Le film Playtime s'inscrit dans la mouvance du cinéma moderne français, qui se caractérise par sa quête d'une nouvelle forme de narration visuelle et sonore, éloignée des canons du cinéma classique. La période de la Nouvelle Vague, qui émerge à la fin des années 1950, est marquée par des expérimentations formelles audacieuses et un désir de rupture avec les conventions esthétiques du cinéma traditionnel. Jacques Tati, bien qu'éloigné des cinéastes du noyau dur de la Nouvelle Vague, s'inscrit pleinement dans cette dynamique de réinvention.
L'une des particularités majeures de Playtime réside dans son approche radicale de la sonorité. Tati, fidèle à sa pratique de la pantomime, privilégie une hiérarchie sonore inversée, plaçant les bruitages et ambiances sonores bien avant les dialogues, et reléguant la parole au rôle de simple effet sonore, sans véritable portée sémantique. Cette inversion de la hiérarchie sonore – où la musique et les bruitages se substituent à la parole – rapproche l’œuvre de celle de Robert Bresson, qui, de manière similaire, donne une place primordiale à l'audition et au bruit dans la construction de ses films.
Le film propose également une véritable polygraphie visuelle, où l’espace est sciemment éclaté en une multitude de plans fixes et vastes, permettant au spectateur d'embrasser simultanément plusieurs actions qui se déroulent dans des zones distinctes du cadre. La caméra, souvent immobile, capte des scènes foisonnantes dans des décors ultra-modernes. Cette approche de la mise en scène se fait à l’aide d’un format 70mm, permettant de capturer la clarté et la netteté de l’image tout en offrant au spectateur une perspective inédite sur l’environnement urbain. Tati pousse à l'extrême cette notion de surcadrage et de profondeur de champ, où chaque plan devient une véritable toile cinématographique à plusieurs dimensions.

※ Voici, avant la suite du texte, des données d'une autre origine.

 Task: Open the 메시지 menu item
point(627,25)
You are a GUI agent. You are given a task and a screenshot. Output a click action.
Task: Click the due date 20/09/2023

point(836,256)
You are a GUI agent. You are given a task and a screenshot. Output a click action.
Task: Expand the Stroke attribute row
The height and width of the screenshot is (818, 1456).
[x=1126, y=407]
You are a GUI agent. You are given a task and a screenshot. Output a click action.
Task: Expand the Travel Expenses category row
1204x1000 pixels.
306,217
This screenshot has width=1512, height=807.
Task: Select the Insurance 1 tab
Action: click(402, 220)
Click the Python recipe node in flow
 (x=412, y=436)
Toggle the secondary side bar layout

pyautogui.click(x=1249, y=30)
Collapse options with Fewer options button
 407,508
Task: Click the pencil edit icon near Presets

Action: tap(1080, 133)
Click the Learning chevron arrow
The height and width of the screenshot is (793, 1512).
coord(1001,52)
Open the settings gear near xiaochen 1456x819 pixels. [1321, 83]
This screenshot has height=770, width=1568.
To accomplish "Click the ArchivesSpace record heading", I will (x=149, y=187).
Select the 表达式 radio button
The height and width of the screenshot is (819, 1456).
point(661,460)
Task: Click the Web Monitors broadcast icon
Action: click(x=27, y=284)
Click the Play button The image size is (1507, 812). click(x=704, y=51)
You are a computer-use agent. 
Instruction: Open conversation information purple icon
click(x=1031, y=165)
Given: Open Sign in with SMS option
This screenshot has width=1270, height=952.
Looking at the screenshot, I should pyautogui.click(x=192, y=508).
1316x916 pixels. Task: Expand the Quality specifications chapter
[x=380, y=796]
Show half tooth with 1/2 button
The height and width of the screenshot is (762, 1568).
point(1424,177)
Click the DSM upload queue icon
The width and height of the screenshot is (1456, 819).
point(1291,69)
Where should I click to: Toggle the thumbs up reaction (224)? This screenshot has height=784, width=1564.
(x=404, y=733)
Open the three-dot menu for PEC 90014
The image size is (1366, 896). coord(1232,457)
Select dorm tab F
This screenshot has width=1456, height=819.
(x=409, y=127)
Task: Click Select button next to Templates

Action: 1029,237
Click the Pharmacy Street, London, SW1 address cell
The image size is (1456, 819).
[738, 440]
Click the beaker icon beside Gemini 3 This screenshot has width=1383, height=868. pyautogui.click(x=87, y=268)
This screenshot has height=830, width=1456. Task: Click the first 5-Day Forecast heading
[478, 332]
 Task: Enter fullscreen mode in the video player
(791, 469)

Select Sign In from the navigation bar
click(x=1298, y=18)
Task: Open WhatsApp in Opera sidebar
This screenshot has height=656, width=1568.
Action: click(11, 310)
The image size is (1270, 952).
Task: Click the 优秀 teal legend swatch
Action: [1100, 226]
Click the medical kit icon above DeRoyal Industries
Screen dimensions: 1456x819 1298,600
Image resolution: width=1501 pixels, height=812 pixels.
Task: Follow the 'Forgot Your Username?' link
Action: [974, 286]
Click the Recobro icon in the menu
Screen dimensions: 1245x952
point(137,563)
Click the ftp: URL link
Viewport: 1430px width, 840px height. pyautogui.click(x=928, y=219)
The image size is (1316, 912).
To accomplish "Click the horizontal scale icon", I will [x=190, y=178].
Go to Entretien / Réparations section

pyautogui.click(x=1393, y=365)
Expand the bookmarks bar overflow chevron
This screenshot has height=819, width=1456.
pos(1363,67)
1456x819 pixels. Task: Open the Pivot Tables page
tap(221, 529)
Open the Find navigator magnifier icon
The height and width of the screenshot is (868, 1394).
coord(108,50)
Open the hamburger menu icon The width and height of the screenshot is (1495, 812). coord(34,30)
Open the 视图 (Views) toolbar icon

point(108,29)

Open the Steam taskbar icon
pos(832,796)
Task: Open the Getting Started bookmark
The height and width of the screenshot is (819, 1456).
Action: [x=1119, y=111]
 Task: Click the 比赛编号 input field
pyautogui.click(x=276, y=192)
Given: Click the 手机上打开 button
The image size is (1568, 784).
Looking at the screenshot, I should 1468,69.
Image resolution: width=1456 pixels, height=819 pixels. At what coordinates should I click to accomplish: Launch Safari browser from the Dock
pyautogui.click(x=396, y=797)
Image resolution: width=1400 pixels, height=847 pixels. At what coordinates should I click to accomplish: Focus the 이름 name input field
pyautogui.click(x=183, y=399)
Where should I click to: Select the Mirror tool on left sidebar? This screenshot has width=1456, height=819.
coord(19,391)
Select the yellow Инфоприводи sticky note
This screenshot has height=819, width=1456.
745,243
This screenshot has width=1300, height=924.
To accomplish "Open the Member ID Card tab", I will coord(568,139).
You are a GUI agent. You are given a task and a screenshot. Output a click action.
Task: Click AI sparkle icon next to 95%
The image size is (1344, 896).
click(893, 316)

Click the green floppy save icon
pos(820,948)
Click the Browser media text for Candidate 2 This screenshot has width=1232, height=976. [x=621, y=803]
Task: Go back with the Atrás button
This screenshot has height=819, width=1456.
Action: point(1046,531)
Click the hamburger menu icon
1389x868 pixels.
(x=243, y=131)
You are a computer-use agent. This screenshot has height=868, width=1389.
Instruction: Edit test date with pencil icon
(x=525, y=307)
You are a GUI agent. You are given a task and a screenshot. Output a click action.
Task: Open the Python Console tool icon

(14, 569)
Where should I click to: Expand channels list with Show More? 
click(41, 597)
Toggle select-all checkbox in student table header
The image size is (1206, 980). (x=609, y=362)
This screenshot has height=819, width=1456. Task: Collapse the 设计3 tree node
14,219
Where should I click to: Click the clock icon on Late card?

La figure de Monsieur Hulot incarne le personnage-type du cinéma burlesque, se déplaçant à travers cet univers de béton et de verre avec une démarche décalée, toujours vêtu de son costume caractéristique : chapeau, imperméable et pipe. Hulot, en tant que personnage passif, joue le rôle de témoin d’un monde absurde, observant sans jamais interagir activement avec ce qui l’entoure. C’est un observateur silencieux des gags et situations absurdes qui jalonnent le film, allant ainsi à l’encontre des personnages d’action typiques des films classiques.
L’utilisation du gag, qui constitue un autre pilier de l’œuvre de Tati, est omniprésente. Un exemple emblématique en est celui où Hulot, dans un restaurant, continue de tenir la poignée de porte après que celle-ci se soit brisée, provoquant une série d'entrées et de sorties dans le restaurant, alors que la porte a disparu. Ce gag repose sur une perspective sonore, où la musique et les sons du film suivent les gestes de Hulot, créant une symphonie burlesque et absurde qui déjoue les attentes du spectateur.
En conclusion, Playtime est une œuvre où se rencontrent le burlesque et le cinéma moderne, où les innovations formelles et techniques se mêlent à une critique sociale acerbe. Jacques Tati, en maître de la mise en scène, transforme l'absurde en une réflexion sur la modernité et l'aliénation dans un monde hyper-technologique, créant une expérience cinématographique unique et profondément audacieuse.